**PROBLEM SET:**
1) In the article on the 2020 NFL Draft, where was the draft originally scheduled to take place?
2) Go on with the article on the 2020 NFL Draft from the point where it stops.

Start of SOURCE EXTRACT

The sports world has been put on pause for over a month now, but fans of the National Football League (NFL) will get their fix when the 2020 NFL Draft takes place from Thursday, April 23 to Saturday, April 25.
With the nationwide lockdown still in place, this year’s draft will be unlike any other. While originally scheduled to take place in Las Vegas, in order to abide by the social distancing guidelines, this year’s draft will now occur virtually. Commissioner Roger Goodell will announce the selections from his own basement. Coaches and front office members will conduct their drafts from their homes by making picks online, and they are not even allowed at team facilities. Players won’t have the opportunity to walk across the stage to shake Goodell’s hand when selected, and they will likely have cameras set up at their homes.
The unusual circumstances around this year’s draft have had those around the league voicing some concerns. John Harbaugh, head coach for the Baltimore Ravens, expressed worries about the security of an all-online draft and the risks of being hacked or information being leaked out. Besides technology, there are concerns about just how successful teams will be in making their picks. College pro days and in-person meetings were unavailable, making the only way for teams to speak with prospects through virtual interviews. Plus, teams are unable to have their medical personnel examine prospects coming into the draft with injury history and concerns.
It’ll be interesting to see how this all plays out. While the top two picks seem to be locks—(QB) Joe Burrow (LSU) going 1st overall to the Cincinnati Bengals and (EDGE) Chase Young (Ohio State) 2nd to the Washington Redskins—the picks to follow are still up in the air.
With that being said, like many other Green Bay Packer fans, I decided to run a five-round mock draft. Courtesy of thedraftnetwork.com who does a predictive board simulation for the 31 other teams based off team needs. Taking the same approach of team needs and considering the draft tendencies of the past from the Packers. I addressed the two biggest needs for them: 1) Getting Aaron Rodgers more weapons. 2) Adding capable players to fix the run defense.
PACKERS MOCK DRAFT
1st: Brandon Aiyuk, WR, Arizona State: Explosive. Slot weapon. Vertical threat.
Aiyuk offers just what the Packers have been missing: a wideout in the slot that is a homerun threat whenever he touches the ball and can challenge defenses vertically. Watch his tape and you’ll become a fan. Not to mention, he’s a perfect fit for coach Matt LaFleur’s offense with his versatility and can quickly become one of Rodger’s favorite targets.

End of SOURCE EXTRACT
Start of SOURCE INFORMATION

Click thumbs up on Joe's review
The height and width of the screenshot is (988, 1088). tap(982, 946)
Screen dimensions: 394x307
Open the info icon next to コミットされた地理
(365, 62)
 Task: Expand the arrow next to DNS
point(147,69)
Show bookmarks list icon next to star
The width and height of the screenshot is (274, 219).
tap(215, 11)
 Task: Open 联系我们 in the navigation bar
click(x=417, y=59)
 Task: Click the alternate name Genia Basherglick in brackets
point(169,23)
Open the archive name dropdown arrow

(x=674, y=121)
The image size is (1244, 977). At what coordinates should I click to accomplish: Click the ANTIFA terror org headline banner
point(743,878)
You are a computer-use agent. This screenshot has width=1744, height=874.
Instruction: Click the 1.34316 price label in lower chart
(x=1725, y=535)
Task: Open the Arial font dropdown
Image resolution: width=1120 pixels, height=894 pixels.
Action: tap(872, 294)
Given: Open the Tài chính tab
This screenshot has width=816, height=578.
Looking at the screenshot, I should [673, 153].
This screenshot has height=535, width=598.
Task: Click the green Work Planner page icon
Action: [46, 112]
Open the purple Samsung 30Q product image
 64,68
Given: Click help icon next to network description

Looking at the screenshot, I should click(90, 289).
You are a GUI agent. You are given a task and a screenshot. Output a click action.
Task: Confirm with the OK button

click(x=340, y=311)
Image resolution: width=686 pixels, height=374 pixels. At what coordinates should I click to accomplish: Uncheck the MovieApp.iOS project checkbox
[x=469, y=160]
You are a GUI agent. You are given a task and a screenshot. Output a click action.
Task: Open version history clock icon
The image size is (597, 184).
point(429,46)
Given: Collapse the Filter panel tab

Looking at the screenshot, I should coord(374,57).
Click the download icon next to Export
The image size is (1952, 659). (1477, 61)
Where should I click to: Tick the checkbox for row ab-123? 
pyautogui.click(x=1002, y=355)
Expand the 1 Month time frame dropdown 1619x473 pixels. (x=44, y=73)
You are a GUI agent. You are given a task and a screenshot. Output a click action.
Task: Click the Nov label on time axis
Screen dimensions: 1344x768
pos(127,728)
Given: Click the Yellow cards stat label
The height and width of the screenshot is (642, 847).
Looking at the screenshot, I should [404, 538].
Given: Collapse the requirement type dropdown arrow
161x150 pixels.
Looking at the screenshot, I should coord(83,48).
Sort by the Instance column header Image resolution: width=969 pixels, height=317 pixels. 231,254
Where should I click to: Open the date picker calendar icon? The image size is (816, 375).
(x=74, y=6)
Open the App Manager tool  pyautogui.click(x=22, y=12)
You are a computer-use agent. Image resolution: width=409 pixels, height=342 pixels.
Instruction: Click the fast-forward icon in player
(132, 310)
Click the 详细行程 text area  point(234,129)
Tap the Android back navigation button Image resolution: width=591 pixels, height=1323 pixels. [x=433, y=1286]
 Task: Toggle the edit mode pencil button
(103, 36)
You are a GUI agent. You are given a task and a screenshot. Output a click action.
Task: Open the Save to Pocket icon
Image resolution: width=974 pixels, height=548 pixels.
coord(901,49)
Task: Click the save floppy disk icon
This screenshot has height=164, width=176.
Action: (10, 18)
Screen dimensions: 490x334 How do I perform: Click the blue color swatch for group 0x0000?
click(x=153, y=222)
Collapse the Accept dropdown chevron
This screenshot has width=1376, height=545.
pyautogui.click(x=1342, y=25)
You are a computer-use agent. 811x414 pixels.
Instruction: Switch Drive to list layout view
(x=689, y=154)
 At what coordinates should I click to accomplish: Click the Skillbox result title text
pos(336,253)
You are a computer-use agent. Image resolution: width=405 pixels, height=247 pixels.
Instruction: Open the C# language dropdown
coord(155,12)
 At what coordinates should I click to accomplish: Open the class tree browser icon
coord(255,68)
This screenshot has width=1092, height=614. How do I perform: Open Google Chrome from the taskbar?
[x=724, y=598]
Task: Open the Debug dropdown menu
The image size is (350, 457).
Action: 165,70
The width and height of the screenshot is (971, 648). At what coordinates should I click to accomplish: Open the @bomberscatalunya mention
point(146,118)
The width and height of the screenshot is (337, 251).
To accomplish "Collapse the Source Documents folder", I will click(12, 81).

End of SOURCE INFORMATION

**TASK-BY-TASK ANSWERS:**
1) Las Vegas.

2)
2nd: Malik Harrison, LB, Ohio State: Physical and aggressive. He can help run defense. Great tackler.
With the release of Blake Martinez from the middle linebacker position, they must fill that void. Harrison was the leading tackler for the Buckeyes and was first-team All-Big Ten. He’s a solid complement to the newly added LB Christian Kirksey. The two should make for stout run defense and improved pass coverage from the linebacker core.
3rd: Jason Strowbridge, DT, North Carolina: Run defender. Strong. Great hands. Pass rush potential.
Again, another pick to fix the Packers run defense. Strowbridge poises a physical challenge with his length and toughness. He can penetrate and disrupt blocks to make impacts in both the run and passing game. Run defense is his strength, but his hand skills show promising growth in the pass rush. It’s also worth mentioning he’s blocked four kicks over his last three seasons.
4th: Albert Okwuegbunam, TE, Missouri: 4.49. Threat up the seam. Red zone threat. Good hands.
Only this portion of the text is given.